What you need to do: Render as a Markdown table, with columns Row and Line, the lines starting with the one containing "Open the dimmed" and going on through the end of the records. Leave out blank lines.
### Working data
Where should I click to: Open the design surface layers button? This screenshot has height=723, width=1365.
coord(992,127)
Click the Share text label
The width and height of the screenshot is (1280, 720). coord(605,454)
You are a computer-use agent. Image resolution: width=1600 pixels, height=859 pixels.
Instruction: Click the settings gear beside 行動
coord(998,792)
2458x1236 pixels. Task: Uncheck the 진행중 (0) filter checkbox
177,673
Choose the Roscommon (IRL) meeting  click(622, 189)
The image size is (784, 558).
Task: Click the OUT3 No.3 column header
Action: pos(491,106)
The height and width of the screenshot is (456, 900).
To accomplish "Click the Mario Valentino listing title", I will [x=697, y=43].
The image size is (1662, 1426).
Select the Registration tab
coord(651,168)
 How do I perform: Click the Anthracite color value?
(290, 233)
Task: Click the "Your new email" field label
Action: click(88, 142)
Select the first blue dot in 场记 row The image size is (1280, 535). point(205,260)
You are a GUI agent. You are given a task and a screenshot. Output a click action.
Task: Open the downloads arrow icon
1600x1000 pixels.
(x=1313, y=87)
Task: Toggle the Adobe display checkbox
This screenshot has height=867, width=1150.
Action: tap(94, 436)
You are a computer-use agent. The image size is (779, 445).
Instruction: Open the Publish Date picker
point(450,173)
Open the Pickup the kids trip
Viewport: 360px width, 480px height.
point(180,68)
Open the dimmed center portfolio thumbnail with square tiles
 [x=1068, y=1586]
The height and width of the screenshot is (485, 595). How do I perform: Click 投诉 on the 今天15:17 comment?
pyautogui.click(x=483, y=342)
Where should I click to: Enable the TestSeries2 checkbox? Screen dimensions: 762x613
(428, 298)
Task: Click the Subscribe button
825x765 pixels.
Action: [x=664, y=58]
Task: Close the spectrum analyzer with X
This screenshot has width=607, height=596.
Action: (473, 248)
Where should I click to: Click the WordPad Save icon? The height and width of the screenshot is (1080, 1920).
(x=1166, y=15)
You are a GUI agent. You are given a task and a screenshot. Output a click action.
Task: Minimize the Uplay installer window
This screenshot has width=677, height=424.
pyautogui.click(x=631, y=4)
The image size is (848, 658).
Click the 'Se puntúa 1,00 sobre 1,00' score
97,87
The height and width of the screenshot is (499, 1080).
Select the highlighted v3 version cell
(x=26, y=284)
######
Solution to the problem:
| Row | Line |
|---|---|
| 1 | Open the dimmed center portfolio thumbnail with square tiles |
| 2 |  [x=1068, y=1586] |
| 3 | The height and width of the screenshot is (485, 595). How do I perform: Click 投诉 on the 今天15:17 comment? |
| 4 | pyautogui.click(x=483, y=342) |
| 5 | Where should I click to: Enable the TestSeries2 checkbox? Screen dimensions: 762x613 |
| 6 | (428, 298) |
| 7 | Task: Click the Subscribe button |
| 8 | 825x765 pixels. |
| 9 | Action: [x=664, y=58] |
| 10 | Task: Close the spectrum analyzer with X |
| 11 | This screenshot has width=607, height=596. |
| 12 | Action: (473, 248) |
| 13 | Where should I click to: Click the WordPad Save icon? The height and width of the screenshot is (1080, 1920). |
| 14 | (x=1166, y=15) |
| 15 | You are a GUI agent. You are given a task and a screenshot. Output a click action. |
| 16 | Task: Minimize the Uplay installer window |
| 17 | This screenshot has width=677, height=424. |
| 18 | pyautogui.click(x=631, y=4) |
| 19 | The image size is (848, 658). |
| 20 | Click the 'Se puntúa 1,00 sobre 1,00' score |
| 21 | 97,87 |
| 22 | The height and width of the screenshot is (499, 1080). |
| 23 | Select the highlighted v3 version cell |
| 24 | (x=26, y=284) |